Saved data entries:
------------------------------------------------------------------------

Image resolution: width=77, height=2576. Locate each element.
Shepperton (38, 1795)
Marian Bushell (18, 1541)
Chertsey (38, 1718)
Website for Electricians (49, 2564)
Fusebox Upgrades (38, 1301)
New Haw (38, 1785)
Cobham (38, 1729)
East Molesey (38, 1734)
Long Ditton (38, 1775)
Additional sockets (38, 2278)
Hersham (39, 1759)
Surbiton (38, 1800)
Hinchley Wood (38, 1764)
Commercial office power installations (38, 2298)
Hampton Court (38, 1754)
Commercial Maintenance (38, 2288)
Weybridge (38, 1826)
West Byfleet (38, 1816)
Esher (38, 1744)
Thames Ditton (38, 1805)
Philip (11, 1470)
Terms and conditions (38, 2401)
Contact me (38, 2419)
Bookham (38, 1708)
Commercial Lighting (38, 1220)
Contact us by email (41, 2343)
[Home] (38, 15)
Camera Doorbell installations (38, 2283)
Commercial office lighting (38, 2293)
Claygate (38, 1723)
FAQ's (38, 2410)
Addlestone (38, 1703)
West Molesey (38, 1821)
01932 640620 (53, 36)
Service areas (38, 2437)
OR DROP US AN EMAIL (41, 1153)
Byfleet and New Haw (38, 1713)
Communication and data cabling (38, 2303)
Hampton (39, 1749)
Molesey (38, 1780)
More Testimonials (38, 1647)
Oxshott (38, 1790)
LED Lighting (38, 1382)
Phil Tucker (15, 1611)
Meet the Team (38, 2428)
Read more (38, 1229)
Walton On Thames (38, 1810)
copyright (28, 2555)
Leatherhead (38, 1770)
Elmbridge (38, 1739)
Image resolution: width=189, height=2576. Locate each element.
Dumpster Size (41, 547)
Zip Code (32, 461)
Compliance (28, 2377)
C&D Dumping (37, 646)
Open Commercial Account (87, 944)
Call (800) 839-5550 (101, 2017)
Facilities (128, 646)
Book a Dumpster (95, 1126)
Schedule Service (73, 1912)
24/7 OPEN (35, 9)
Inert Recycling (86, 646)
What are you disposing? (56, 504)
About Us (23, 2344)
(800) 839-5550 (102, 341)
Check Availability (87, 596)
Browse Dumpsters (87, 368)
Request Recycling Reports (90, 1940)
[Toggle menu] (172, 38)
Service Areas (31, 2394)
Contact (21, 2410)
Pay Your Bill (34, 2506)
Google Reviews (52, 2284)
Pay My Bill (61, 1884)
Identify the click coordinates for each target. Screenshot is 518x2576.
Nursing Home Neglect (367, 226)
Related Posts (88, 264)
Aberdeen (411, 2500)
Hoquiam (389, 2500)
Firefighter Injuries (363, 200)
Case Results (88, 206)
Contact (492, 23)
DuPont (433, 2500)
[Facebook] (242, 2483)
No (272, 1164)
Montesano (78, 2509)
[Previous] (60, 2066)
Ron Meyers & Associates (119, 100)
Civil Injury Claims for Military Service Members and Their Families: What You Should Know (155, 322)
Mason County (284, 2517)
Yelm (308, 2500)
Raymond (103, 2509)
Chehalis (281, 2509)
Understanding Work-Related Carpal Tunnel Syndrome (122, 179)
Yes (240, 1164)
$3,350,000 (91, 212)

------------------------------------------------------------------------

Exercise prompt: Lines to set down from above: the line with "Marian Bushell (18, 1541)", the line with "Elmbridge (38, 1739)", and every line between, each exactly as written.

Answer to this task:
Marian Bushell (18, 1541)
Chertsey (38, 1718)
Website for Electricians (49, 2564)
Fusebox Upgrades (38, 1301)
New Haw (38, 1785)
Cobham (38, 1729)
East Molesey (38, 1734)
Long Ditton (38, 1775)
Additional sockets (38, 2278)
Hersham (39, 1759)
Surbiton (38, 1800)
Hinchley Wood (38, 1764)
Commercial office power installations (38, 2298)
Hampton Court (38, 1754)
Commercial Maintenance (38, 2288)
Weybridge (38, 1826)
West Byfleet (38, 1816)
Esher (38, 1744)
Thames Ditton (38, 1805)
Philip (11, 1470)
Terms and conditions (38, 2401)
Contact me (38, 2419)
Bookham (38, 1708)
Commercial Lighting (38, 1220)
Contact us by email (41, 2343)
[Home] (38, 15)
Camera Doorbell installations (38, 2283)
Commercial office lighting (38, 2293)
Claygate (38, 1723)
FAQ's (38, 2410)
Addlestone (38, 1703)
West Molesey (38, 1821)
01932 640620 (53, 36)
Service areas (38, 2437)
OR DROP US AN EMAIL (41, 1153)
Byfleet and New Haw (38, 1713)
Communication and data cabling (38, 2303)
Hampton (39, 1749)
Molesey (38, 1780)
More Testimonials (38, 1647)
Oxshott (38, 1790)
LED Lighting (38, 1382)
Phil Tucker (15, 1611)
Meet the Team (38, 2428)
Read more (38, 1229)
Walton On Thames (38, 1810)
copyright (28, 2555)
Leatherhead (38, 1770)
Elmbridge (38, 1739)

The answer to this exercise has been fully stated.